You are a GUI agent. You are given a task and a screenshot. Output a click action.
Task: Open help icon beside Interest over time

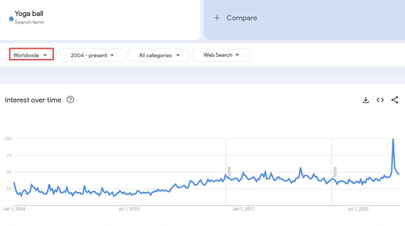[x=70, y=100]
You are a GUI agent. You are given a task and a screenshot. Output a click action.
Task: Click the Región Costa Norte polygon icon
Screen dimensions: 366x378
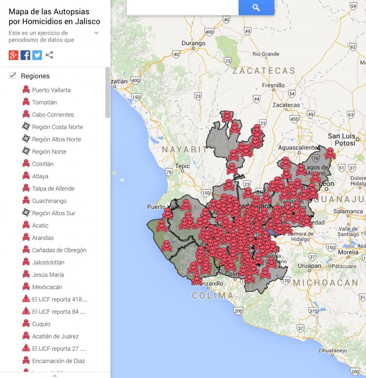(x=26, y=127)
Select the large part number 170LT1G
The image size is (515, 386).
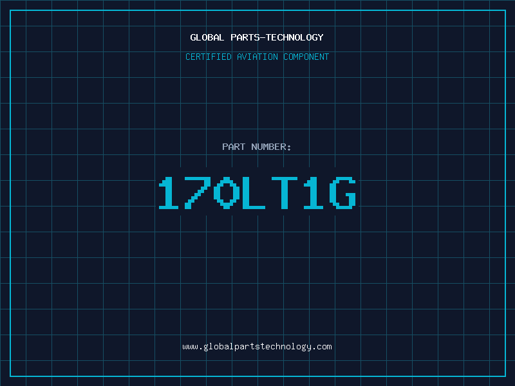tap(257, 192)
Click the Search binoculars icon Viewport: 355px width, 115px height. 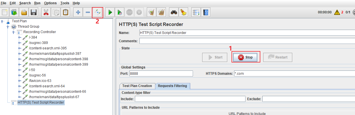click(174, 12)
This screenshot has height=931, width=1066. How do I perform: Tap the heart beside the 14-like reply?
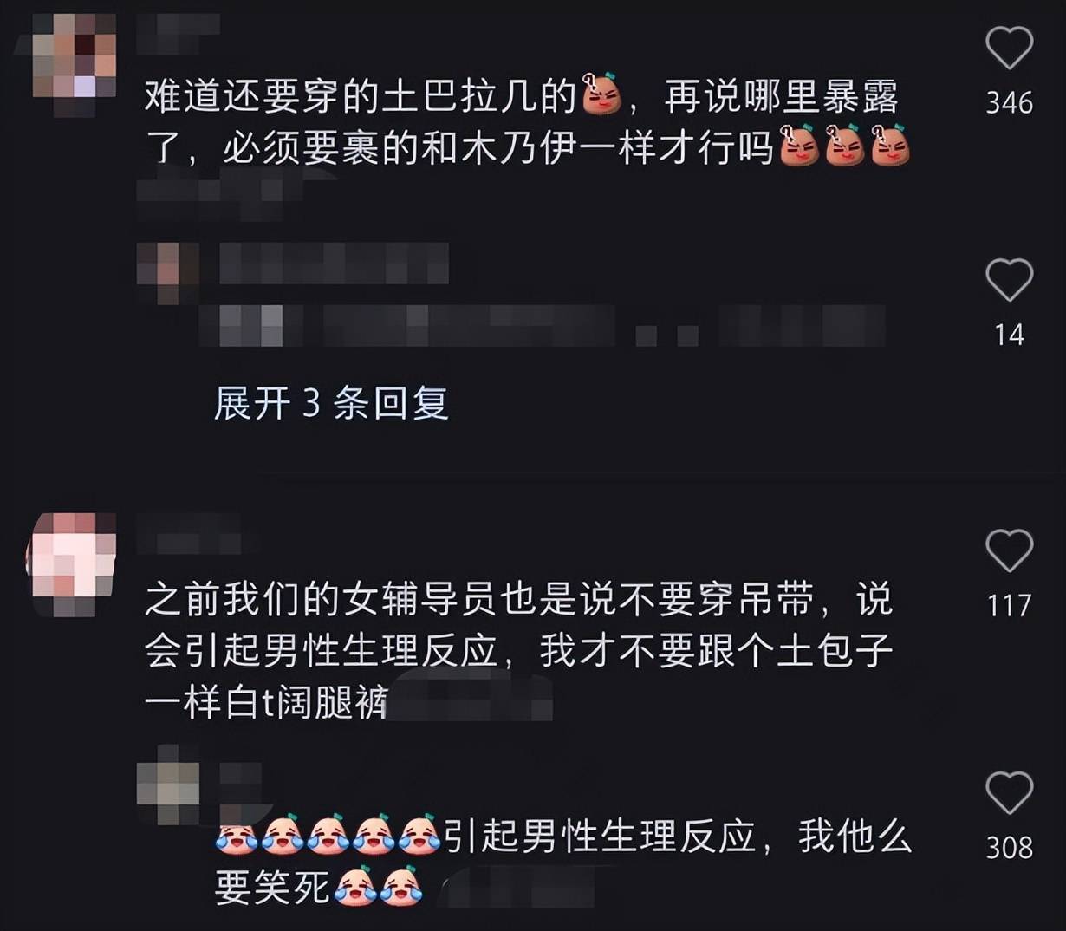click(x=1010, y=280)
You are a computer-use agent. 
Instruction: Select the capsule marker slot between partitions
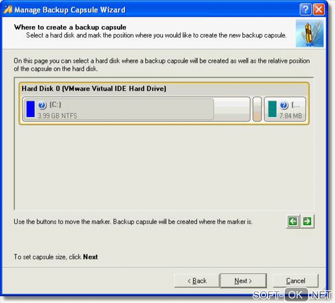coord(257,109)
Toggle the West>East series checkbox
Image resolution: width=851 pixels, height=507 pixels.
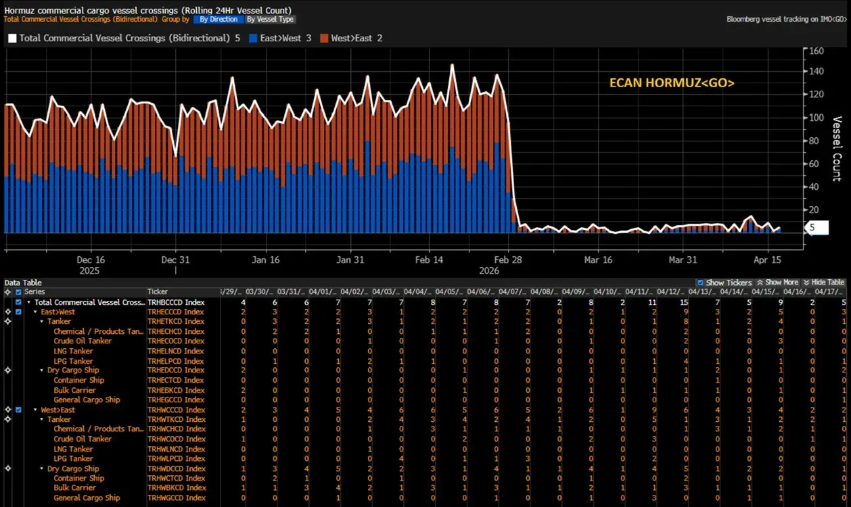tap(18, 410)
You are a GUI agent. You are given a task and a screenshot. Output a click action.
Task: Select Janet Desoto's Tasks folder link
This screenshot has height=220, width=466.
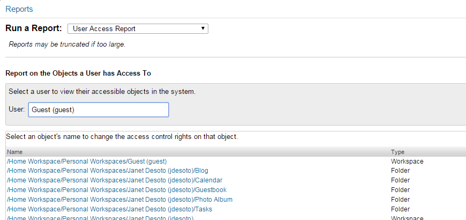tap(109, 209)
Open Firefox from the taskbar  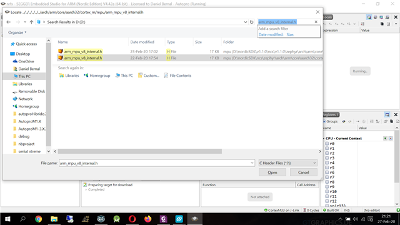148,219
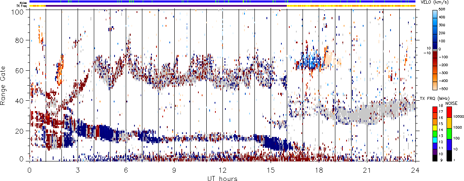Select the 6 tick on UT hours axis
464x181 pixels.
[126, 171]
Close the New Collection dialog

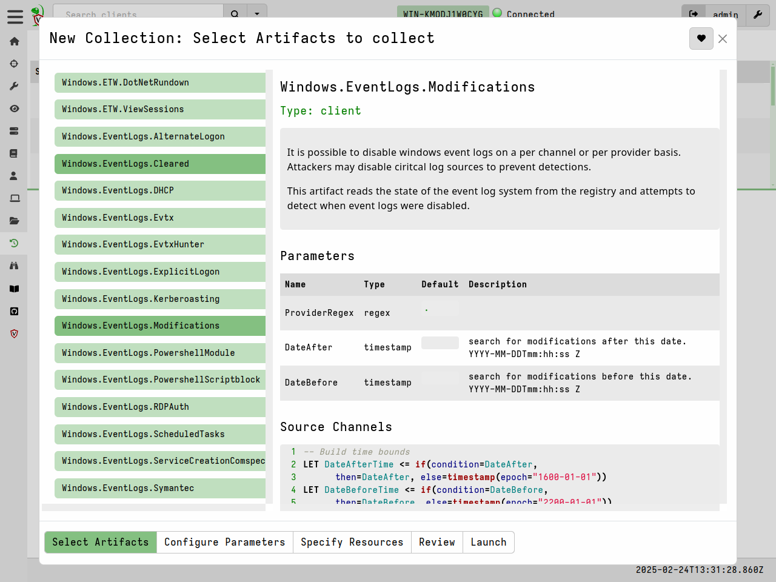point(723,39)
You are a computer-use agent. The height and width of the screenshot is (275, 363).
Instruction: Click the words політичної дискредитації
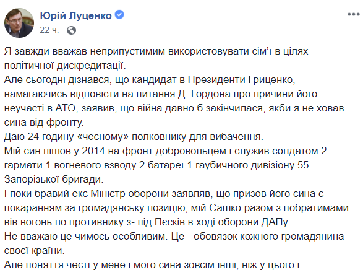[65, 66]
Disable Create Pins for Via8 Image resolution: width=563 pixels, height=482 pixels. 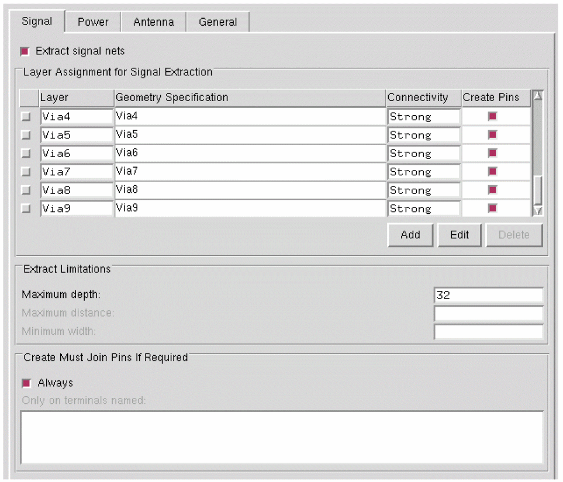tap(492, 190)
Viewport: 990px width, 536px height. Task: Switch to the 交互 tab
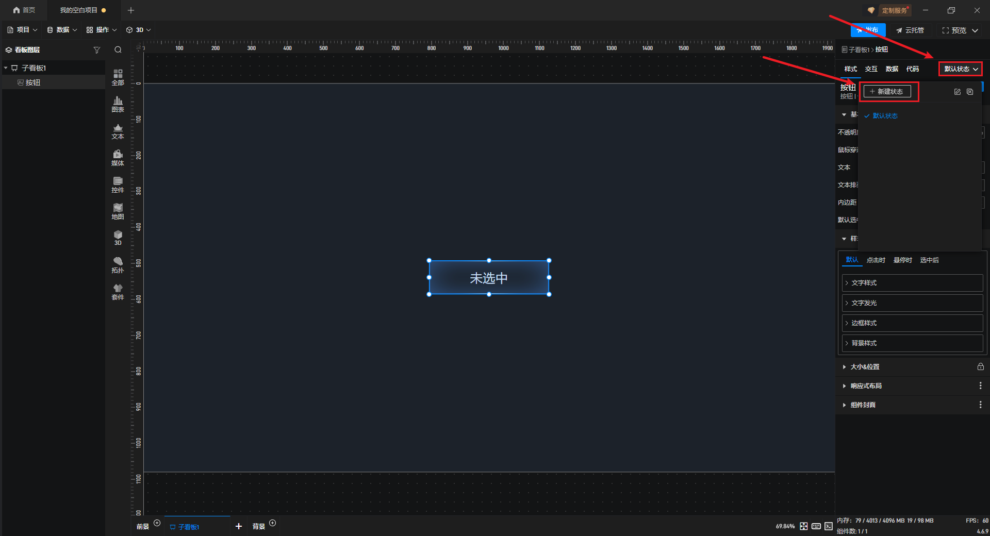coord(871,69)
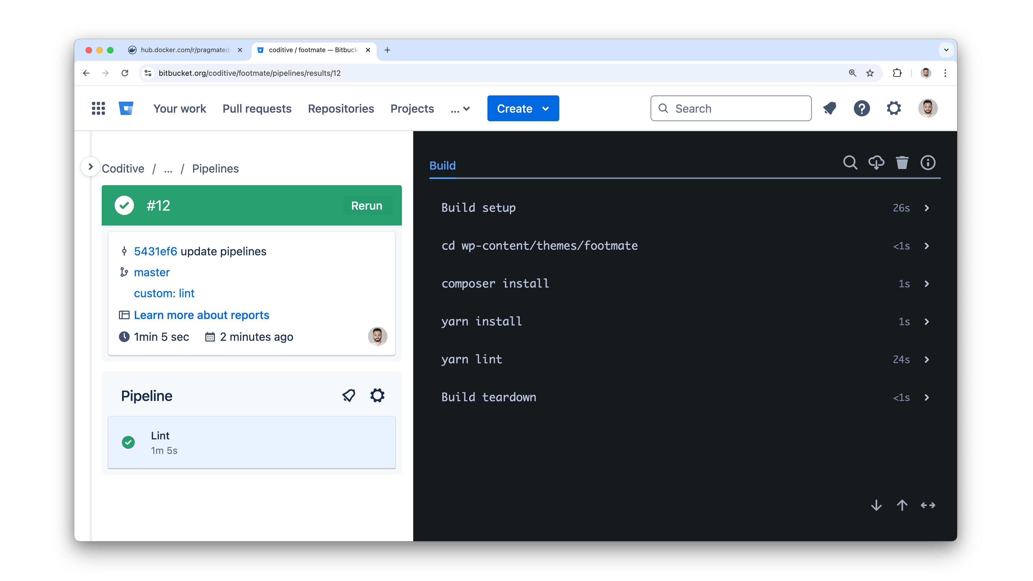Select the Build tab
1033x581 pixels.
442,165
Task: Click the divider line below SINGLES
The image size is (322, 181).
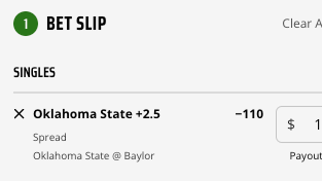Action: click(168, 92)
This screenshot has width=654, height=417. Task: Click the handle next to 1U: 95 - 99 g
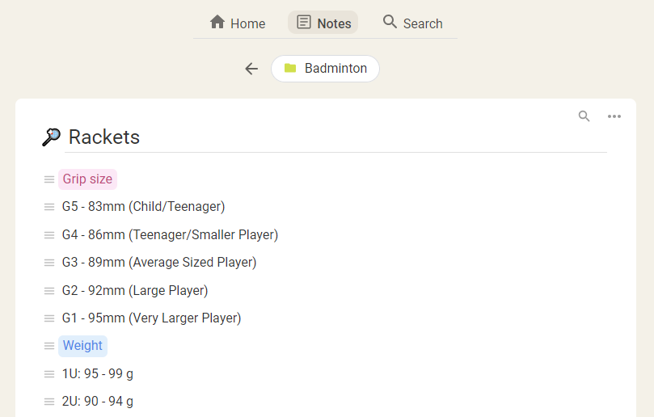[x=49, y=374]
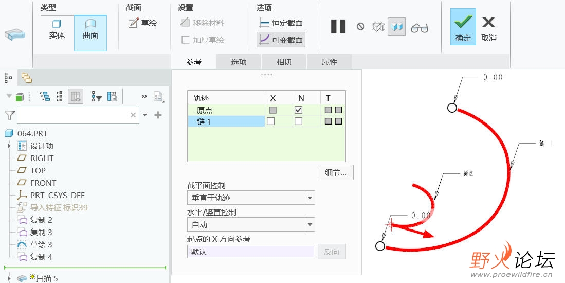The image size is (565, 283).
Task: Click the 细节... button
Action: click(x=336, y=173)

________

EXERCISE: Look above for the line containing "This screenshot has width=654, height=417."; output that line and all lines after it through the last one exactly, without the pictures.

RESPONSE BELOW:
This screenshot has width=654, height=417. Task: Click the handle next to 1U: 95 - 99 g
[x=49, y=374]
The image size is (565, 283).
Task: Click the 细节... button
Action: click(x=336, y=173)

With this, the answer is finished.